De volta ao Anfiteatro Paz & Amizade para fechar a tarde, foi com o escape aural de “Honest Labour” de Space Afrika que a música ecoou pelas árvores do parque. A dupla de Manchester, composta por Joshua Inyang e Joshua Reid, tem neste último registo uma transgressão ao som mais identificável com o dub e o techno e neste OUT.FEST deram-nos precisamente isso: a amplificação do lado mais poético e turvo da agitação citadina em vez das batidas urbanas.
O público de regresso ao AMAC e Gustavo Costa de regresso ao OUT.FEST, coube ao baterista e percussionista dar o pulso rítmico que terá faltado no final da tarde. O portuense, mentor da Sonoscopia e activo no tecido cultural da sua cidade, surgiu em palco para uma investida a solo para apresentar “Entropies and Mimetic Patterns”, um reflexo de anos de estudo e prática em torno das potencialidades rítmicas, sejam elas do batimento regular do instrumento ou da cadência dos padrões quotidianos.

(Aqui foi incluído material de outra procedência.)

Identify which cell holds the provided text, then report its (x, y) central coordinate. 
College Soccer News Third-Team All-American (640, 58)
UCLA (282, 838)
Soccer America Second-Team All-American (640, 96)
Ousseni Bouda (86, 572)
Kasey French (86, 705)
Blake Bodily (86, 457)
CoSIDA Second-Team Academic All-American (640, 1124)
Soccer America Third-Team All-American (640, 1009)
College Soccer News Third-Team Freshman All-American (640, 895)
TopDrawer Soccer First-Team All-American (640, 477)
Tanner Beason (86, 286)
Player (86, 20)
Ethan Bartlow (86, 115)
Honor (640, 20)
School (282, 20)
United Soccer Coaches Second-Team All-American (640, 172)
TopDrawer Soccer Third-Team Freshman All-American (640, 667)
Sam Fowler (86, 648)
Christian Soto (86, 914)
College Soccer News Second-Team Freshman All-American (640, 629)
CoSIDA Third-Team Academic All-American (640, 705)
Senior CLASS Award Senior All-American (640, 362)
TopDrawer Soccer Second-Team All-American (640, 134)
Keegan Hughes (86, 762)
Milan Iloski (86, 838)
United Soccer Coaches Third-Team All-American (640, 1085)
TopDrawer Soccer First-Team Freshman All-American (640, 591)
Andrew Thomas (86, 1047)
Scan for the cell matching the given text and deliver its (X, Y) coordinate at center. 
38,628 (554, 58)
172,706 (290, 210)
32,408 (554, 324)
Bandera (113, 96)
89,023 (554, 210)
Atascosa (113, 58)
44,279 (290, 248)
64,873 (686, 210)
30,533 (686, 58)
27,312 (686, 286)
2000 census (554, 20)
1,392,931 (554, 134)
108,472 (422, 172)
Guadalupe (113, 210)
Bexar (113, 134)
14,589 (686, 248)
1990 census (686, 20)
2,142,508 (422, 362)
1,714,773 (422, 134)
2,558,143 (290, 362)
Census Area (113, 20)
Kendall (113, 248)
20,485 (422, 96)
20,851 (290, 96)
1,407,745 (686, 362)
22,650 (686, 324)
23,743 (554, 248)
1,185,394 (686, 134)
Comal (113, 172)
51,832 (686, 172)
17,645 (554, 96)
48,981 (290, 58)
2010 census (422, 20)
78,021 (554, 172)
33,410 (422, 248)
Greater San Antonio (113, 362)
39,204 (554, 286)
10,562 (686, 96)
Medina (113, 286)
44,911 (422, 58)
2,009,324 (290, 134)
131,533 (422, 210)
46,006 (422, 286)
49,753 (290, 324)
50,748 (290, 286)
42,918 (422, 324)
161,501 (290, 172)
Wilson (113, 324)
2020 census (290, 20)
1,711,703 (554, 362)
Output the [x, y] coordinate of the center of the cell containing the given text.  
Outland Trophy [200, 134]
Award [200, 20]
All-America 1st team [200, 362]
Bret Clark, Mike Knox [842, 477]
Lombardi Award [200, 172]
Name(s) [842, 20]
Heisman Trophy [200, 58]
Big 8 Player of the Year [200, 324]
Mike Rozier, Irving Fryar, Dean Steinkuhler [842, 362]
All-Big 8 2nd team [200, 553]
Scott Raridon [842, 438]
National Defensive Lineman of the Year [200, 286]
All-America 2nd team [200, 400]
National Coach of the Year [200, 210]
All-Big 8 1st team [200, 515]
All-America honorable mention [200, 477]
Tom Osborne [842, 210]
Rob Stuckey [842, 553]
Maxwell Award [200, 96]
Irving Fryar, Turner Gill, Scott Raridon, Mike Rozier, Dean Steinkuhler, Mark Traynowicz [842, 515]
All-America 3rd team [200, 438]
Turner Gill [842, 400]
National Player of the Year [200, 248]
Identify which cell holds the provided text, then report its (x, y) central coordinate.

A fechar esta 17ª edição do festival, os Still House Plants depressa provaram porque são uma das presenças mais intrigantes nas músicas incatalogáveis do Reino Unido. Jessica Hickie-Kallenbach, Finlay Clark e David Kennedy compõem um triângulo bastante cru de voz, guitarra e bateria, ancorado nas canções igualmente precisas e erráticas de “Fast Edit”, álbum editado no ano passado. As faixas amplamente alongadas, com a voz de Jessica a flutuar sobre as cordas penetrantes e a percussão narcótica, permitiram mesmo atingir vários picos de deslumbramento sobre a sensação de uma falsa insegurança criada pela hesitação do namoro entre uma guitarra e uma bateria.
Ficou assim terminada esta edição do OUT.FEST 2021, que foi dividida em dois momentos, ambos com uma oferta bastante diversificada e multidisciplinar. Resta-nos esperar para a próxima edição e que esta seja ainda melhor.